* _WHAT YOU ARE ASKED TO DO_
Find every line of the items below that contains the string "value", matching case exactly, and copy each such line in full.

* _EXERCISE INPUT_
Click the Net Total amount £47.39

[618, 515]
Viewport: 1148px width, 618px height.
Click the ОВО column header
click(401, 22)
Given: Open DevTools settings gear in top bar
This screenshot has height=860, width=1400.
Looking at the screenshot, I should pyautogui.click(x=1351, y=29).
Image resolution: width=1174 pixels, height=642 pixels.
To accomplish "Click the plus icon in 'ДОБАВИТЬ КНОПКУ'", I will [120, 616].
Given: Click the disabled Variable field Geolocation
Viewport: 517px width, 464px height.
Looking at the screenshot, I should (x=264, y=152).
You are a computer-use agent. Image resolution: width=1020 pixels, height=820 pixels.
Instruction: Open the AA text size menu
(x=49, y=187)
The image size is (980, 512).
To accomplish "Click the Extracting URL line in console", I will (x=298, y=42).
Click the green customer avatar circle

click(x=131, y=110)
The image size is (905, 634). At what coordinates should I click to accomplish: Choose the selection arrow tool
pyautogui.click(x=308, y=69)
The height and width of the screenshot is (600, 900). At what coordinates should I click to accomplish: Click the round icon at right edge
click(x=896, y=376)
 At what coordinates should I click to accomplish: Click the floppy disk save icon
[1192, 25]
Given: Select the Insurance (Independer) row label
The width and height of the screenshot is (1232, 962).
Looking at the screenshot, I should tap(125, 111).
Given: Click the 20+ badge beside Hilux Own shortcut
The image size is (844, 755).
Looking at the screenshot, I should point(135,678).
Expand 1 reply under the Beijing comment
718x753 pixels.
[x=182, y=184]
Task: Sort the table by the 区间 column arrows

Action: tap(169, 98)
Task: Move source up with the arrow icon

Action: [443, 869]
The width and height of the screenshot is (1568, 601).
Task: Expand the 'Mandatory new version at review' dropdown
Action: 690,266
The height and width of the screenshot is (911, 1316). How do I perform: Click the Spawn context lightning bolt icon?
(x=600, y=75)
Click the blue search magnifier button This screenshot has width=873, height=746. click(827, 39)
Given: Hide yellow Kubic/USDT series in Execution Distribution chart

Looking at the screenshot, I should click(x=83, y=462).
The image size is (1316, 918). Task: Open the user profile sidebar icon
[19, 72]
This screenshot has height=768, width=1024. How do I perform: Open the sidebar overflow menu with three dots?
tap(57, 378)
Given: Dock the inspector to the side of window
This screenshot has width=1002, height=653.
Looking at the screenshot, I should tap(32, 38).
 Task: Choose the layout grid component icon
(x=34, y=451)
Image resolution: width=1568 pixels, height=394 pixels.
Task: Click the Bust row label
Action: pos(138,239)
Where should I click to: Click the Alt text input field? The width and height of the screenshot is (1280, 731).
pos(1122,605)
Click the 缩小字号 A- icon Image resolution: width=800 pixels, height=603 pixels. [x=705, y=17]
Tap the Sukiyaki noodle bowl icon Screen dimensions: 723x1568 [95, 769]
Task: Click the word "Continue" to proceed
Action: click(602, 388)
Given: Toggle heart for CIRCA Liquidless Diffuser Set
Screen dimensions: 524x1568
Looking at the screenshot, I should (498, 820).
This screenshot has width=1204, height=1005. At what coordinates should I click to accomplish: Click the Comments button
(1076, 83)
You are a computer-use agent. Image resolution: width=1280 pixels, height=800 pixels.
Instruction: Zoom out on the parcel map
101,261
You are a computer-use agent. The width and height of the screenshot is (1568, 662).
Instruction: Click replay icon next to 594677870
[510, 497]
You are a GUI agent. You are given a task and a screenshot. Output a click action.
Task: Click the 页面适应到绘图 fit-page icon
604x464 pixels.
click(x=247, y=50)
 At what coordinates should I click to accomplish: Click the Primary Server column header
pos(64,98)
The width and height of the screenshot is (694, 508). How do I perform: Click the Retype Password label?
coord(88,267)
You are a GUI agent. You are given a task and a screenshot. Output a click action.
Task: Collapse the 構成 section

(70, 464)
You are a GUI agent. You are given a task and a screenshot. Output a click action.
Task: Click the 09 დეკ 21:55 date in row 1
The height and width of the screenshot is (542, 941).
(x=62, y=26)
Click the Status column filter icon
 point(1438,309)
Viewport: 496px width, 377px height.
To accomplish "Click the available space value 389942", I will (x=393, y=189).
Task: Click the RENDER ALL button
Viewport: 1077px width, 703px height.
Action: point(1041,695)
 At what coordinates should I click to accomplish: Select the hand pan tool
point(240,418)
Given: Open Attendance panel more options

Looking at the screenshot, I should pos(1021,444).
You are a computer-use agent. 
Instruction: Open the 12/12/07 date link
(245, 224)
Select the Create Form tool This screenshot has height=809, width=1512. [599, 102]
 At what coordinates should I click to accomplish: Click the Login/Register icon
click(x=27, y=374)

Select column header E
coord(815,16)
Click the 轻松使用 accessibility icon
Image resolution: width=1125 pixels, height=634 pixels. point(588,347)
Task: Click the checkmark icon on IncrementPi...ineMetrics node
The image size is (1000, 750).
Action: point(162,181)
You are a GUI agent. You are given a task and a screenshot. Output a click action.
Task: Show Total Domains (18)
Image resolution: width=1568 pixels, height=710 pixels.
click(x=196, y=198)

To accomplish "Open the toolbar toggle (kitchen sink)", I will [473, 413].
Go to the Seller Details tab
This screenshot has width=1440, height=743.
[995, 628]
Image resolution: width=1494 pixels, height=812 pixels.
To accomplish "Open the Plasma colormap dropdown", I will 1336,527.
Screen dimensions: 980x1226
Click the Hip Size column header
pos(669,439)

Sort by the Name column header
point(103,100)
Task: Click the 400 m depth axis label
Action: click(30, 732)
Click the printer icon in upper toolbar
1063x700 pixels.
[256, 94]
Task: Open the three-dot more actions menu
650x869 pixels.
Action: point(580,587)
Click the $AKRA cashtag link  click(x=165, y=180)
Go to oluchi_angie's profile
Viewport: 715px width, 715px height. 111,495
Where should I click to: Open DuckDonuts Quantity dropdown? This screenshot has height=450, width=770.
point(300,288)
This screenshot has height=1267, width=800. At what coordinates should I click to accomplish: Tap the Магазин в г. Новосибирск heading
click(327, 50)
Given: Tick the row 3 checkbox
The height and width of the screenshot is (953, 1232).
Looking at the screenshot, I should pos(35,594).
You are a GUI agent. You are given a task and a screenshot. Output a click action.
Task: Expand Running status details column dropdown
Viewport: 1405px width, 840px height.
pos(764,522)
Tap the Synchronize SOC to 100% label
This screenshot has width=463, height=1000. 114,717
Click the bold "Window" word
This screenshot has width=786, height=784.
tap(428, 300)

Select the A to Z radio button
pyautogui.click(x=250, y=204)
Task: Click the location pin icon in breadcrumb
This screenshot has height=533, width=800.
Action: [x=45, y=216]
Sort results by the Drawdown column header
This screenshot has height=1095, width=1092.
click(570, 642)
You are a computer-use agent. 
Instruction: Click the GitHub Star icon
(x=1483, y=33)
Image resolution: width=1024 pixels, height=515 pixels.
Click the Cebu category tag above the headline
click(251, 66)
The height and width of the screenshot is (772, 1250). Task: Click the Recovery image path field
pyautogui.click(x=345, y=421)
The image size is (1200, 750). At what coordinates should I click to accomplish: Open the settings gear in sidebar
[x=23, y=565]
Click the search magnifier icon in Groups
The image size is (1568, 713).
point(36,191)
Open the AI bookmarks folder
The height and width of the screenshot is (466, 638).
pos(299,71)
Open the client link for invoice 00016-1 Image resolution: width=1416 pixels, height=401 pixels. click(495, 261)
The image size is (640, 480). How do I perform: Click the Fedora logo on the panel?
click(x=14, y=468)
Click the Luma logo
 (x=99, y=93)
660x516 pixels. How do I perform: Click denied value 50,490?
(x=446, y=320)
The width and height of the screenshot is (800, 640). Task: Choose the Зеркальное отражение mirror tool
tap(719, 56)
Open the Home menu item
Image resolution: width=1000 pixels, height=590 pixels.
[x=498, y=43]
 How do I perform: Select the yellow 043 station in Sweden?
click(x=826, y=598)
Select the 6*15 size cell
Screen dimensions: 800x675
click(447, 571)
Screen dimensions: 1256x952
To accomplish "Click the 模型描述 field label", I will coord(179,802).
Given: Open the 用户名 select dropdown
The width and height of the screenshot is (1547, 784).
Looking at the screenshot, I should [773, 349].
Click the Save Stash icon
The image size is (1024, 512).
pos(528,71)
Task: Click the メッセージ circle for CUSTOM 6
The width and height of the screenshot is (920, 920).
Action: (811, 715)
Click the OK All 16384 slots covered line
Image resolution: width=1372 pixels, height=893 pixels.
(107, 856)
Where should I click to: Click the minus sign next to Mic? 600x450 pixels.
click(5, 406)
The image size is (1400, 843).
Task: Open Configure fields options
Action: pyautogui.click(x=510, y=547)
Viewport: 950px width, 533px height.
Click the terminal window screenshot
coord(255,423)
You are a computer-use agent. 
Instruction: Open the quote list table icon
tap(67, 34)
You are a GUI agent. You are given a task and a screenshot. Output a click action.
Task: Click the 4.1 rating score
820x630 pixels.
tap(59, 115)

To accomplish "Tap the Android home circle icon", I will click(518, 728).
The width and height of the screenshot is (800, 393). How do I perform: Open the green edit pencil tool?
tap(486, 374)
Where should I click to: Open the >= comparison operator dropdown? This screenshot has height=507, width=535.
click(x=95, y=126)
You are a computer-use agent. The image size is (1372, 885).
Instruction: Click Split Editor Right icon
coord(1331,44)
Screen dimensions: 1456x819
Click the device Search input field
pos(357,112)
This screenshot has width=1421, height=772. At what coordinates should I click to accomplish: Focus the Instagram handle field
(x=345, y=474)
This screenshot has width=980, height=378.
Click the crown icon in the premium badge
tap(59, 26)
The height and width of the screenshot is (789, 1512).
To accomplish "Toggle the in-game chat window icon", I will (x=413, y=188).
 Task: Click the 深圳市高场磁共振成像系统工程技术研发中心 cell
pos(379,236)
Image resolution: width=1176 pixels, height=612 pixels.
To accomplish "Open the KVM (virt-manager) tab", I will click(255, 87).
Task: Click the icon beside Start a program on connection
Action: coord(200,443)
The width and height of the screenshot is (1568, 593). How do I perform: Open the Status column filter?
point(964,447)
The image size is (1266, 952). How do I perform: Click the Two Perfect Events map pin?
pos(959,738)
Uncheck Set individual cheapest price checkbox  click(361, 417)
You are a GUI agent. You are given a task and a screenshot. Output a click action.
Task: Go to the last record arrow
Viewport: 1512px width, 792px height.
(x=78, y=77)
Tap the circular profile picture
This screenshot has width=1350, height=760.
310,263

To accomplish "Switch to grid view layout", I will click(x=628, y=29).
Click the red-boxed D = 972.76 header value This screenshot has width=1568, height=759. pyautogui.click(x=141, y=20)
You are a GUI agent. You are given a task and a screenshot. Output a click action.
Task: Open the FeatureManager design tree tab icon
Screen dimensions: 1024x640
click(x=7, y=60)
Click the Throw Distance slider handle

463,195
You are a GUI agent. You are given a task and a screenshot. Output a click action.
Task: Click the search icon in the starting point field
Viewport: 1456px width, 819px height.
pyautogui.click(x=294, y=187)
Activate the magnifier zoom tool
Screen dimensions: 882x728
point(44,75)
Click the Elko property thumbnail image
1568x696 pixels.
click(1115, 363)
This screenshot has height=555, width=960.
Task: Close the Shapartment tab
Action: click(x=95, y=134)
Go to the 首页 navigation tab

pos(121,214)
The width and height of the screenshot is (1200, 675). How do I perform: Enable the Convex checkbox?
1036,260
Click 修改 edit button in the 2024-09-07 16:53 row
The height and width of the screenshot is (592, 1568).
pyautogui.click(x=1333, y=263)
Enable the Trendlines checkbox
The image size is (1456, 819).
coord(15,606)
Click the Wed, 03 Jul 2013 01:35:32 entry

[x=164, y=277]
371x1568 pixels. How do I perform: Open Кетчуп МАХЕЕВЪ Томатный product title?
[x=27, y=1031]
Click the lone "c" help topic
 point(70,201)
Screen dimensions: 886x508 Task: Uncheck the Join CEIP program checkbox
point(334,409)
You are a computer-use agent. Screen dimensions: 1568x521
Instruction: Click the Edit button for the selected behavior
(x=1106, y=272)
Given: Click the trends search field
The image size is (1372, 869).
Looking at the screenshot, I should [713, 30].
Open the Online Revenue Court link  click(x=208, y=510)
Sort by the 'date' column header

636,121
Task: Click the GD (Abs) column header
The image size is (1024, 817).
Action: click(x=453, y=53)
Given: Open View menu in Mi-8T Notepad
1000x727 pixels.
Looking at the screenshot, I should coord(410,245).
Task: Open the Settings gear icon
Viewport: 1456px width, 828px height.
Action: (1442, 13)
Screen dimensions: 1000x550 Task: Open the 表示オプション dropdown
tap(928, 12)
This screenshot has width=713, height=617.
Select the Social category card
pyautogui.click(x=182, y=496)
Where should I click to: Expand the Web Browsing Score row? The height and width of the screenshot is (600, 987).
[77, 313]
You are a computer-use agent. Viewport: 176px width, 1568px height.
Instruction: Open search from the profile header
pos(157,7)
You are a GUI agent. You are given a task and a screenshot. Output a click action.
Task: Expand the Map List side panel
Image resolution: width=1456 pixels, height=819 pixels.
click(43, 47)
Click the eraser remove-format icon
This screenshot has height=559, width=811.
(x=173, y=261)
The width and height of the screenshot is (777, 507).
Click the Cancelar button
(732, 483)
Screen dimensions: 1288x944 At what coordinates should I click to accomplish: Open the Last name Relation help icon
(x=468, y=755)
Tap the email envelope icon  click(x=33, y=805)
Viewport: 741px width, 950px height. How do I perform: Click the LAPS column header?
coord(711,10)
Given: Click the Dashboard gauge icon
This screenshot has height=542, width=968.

* _SOLVED EXERCISE_
To accomplish "Click the available space value 389942", I will (x=393, y=189).
660x516 pixels. How do I perform: Click denied value 50,490?
Click the red-boxed D = 972.76 header value This screenshot has width=1568, height=759. pyautogui.click(x=141, y=20)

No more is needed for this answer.